Dion Almaer writes on Ajaxian:

If a site groks OpenID the browser should be able to pass that over without having me intervene at all. It could hide the entire login process if we came up with a microformat to let all sides know what is going on. (OpenID and OAuth in the browser?)

Singularity is going to have OpenID as the only means of logon/registration but OpenID is far from perfect; especially for state-maintaining clients like Flash, Silverlight and Ajax-based RIAs. The change of context from an application to a web site for login is a very jarring user experience.

Thinking about this, I've come to the conclusion that we're trying to solve the problem at the wrong level: this is an issue that should be handled at the browser level. And we can solve it using existing technologies like OpenID.

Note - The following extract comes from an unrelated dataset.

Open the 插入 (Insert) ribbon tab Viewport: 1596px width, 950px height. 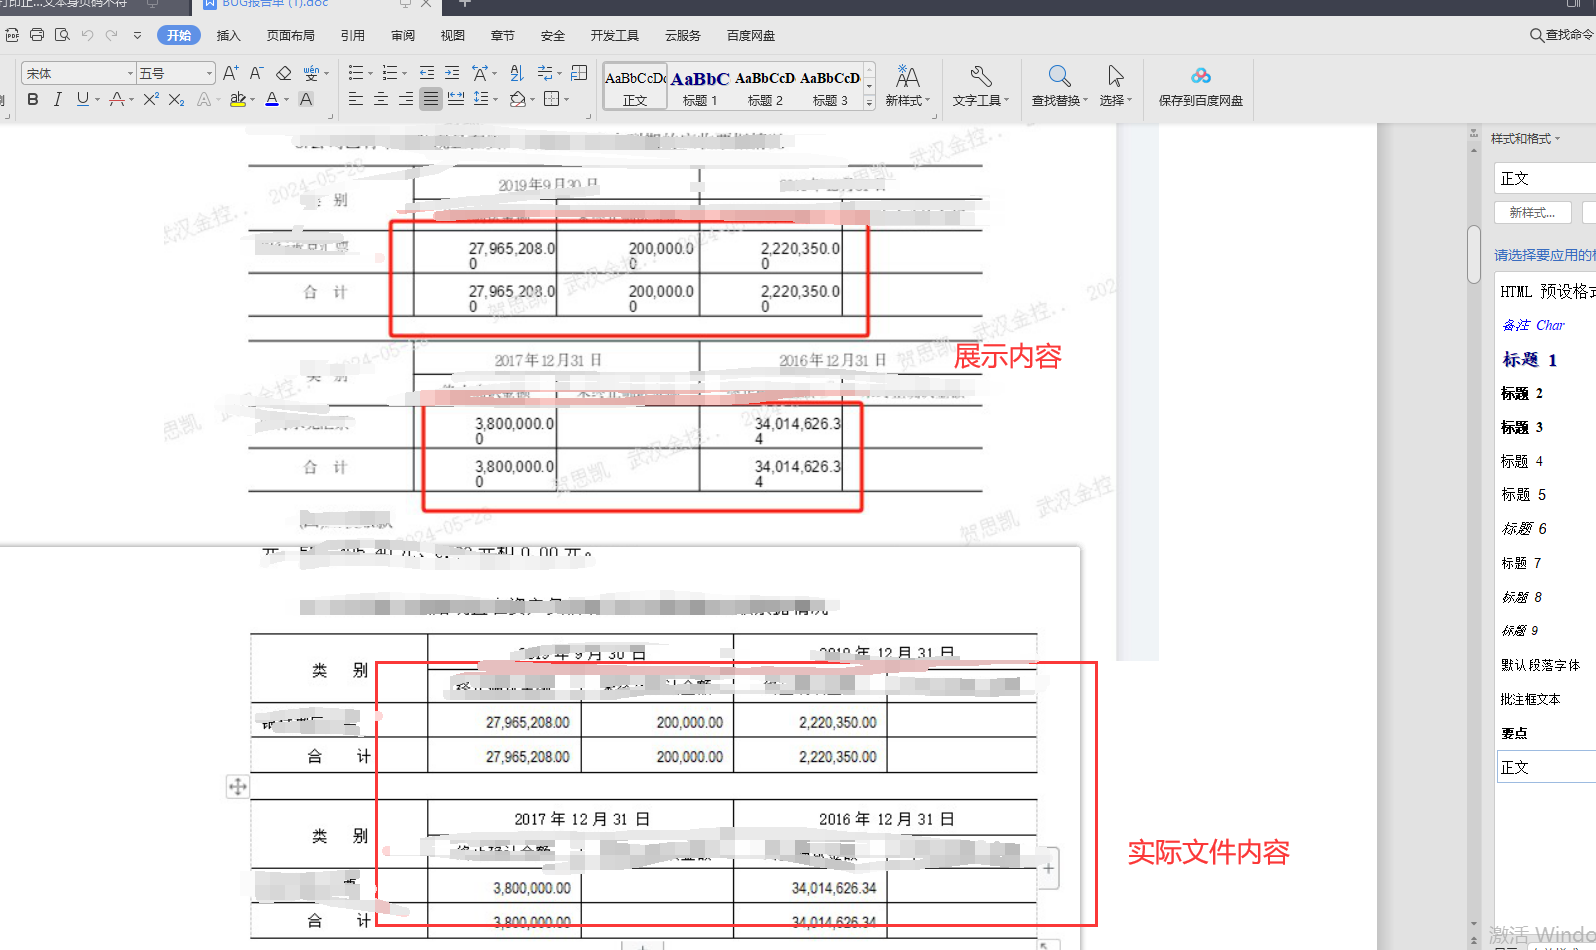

Imagine, for example, if the browser knew of certain OpenID providers and understood an attempt to access an OpenID provider. The browser could intercept that request and, instead of taking the user to the OpenID provider's web site, it could display a browser login dialog box (branded with the OpenID provider's logo and the OpenID logo) and relay that information back to the application.

This way, a browser that doesn't understand OpenID would just stay out of the way and the user would have the standard OpenID authentication experience of being taken to the OpenID provider's web site. A browser that does understand OpenID, however, could provide a far superior user experience by keeping the user on the same site or application and handling the login via a browser login dialog.

I wonder how difficult it would be to create this as a FireFox plugin?